Çinicilikte kullanılan sırrın ana maddesi, kuvars denilen kum, cam, biraz buğday unu ve sudur. Bu maddelerin bir araya getirilip, öğütüldükten sonra eritililerek, içine kurşun katılmasıyla, saydam sır elde edilir; çinko katılmasıyla mat, çeşitli maden oksitlerinin katılmasıyla da renkli sırlar yapılır. Renkli sır tekniğindeki çinilerde, bezemeler, hamur üstüne kazılarak gerçekleştirilir. Hamurun oyulan kesimlerine balmumu ya da bitkisel yağ ile manganez karışımından oluşan bileşim, ayırcı olarak sürülür. Sonra her parça ayrı ayrı, istenilen renkte sırlanarak fırınlanır. Kabartma tekniğiyle hazırlanan çiniler daha çok yazıların yapımında kullanılır. Sır altına kabartma olarak hazırlanan yazı örnekleri (şablon), perdah ya da normal sırla sırlanarak üstü yazılı çini elde edilir.
Mozaik biçimindeki çiniyse, sıraltı tekniğiyle hazırlanır; renkli sıra batırılan parçalar, istenen biçimlerde kesildikten sonra birleştirilerek mozaik desenli çini elde edilir.


Çininin kısa tarihi

çini ilkin Asya’da yapıldı. Önceleri toprak sırsız ve cilasızdı. içindeki sıvının sızmasını önlemek için ve daha temiz olmasını ağlamak amacıyla cam gibi bir madde ile sıvanması düşünüldü. Bu kaplar maden oksiti ve cam gibi maddelerle sıvanarak pişirilince sırlı kaplar, dayanıklı ve cilalı tuğlalar elde edildi. Tuğlayı dış etkilerden korumak için veya süslemek için ilk olarak Sümerler sırlamışlardır. Sümer ve Asur anıtları cilalı (sırlı) tuğlalalrla kaplıdır. Mısırlılar duvarları,İran’da Dara Sarayı’ndaki duvarlarda bu tuğlalardan kullanılmıştır.Babil Srayalarını süslemede yine bu kalaylı sır tabakası kullanılıyordu. Tuğla da alınan verim sonucunda teknik iyi sonuç verince İran’a sıçradı


Türklerde çinicilik

Abbasiler döneminde canlanan teknik 12.yy. da sonra Türklerin egemen olduğu topraklarda daha da gelişmiştir.Orta Asya Türkleri de çiniyi süsleme unsuru olarak kullandılar. İran’ın 1255’te Moğol istilasına uğraması üzerine birçok sanatçı .Selçuklular’a sığındı ve çiniciliğin Selçuk Türkleri’nde gelişmesinde etkili olmuşlardır..

Beyşehir Kubadabad Sarayı
Sivas Gökmedrese
Erzurum Çifte Minare
Yakutiye Medresesi

12 ve 15 .yy. arası yapılmış en iyi örneklerdir.
Ünlü Arap coğrafyacısı Yakut Hamavi (13.yy.da) en güzel çinilerin Türkistan’da Kaşan şehrinde yapıldığını söyler.
Osmanlılar döneminde yeni çini merkezleri kurulunca (İznik ve Kütahya); Selçuklu çini merkezi Konya önemini yitirdi.
Osmanlı çini sanatı 16.yy. da en yüksek düzeyine erişti: İznik çini ocaklarında kırmızının en parlak tonu elde edildi.
Yapımı 1561 de tamamlanan Mimar Sinan’ın yapıtı Rüstem Paşa Camii’nde kubbeye kadar bütün yüzeyler çini kaplanmıştır. Dönemin en görkemli örneğidir.

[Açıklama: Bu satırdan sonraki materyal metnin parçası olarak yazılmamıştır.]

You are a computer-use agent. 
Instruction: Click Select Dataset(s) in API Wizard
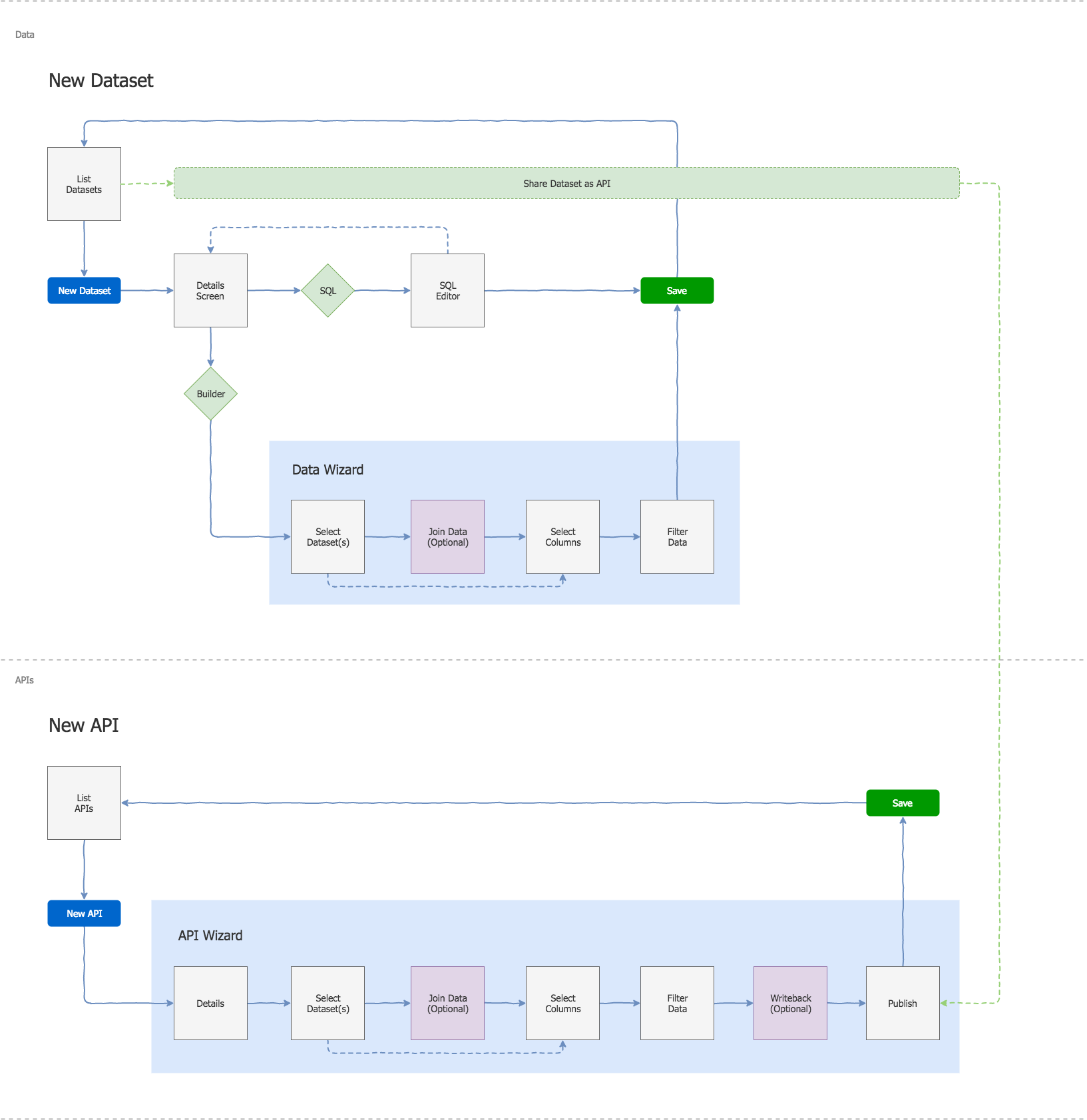pyautogui.click(x=327, y=1003)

Türk çinicilk sanatı 16.yy da Osmanlılarda mozaik çini yerine levha çinileri tercih ettiler.Bu dönemde Bursa, Kütahya ve İznik’te taklidi imkansız çiniler yapıldı.

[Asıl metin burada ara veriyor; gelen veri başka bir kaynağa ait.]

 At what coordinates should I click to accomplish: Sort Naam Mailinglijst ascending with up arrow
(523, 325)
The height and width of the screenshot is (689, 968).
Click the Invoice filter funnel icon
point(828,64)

- Daha sonraları hem sanat hem de teknik açıdan gerilemeye yüz tutan çinicilik gün geçtikçe önemini yitirmeye başladı. 1716 da İznik atölyeleri kapandı ve ertesi yıl Damat İbrahim Paşa İznik’teki çini ustalarını İstanbul’da Tekfur Sarayı çevresinde kurulan imalathanelerde görevlendirmesi çini sanatının eski parlak günlerine dönmesini sağlayamadı.

- Abdülmecid zamanında Beykoz’da

- II.Abdülhamid zamanında Yıldız’da.
çini atölyeleri kuruldu
İznik atelyelerinin kapanmasıyla eski usuller büsbütün unutuldu, teknik bozuldu. Yapılan döşemeler fırında eğriliyor ve pişirme sırasında renkler şeffaflığını kaybediyordu.
Evliya Çelebi (1611-1682) İznikte 9 çini atelyesi bulunduğunu yazar. oysa I.Murat (1360-1389) devrinde atelye sayısı 300 ü bulmuştu.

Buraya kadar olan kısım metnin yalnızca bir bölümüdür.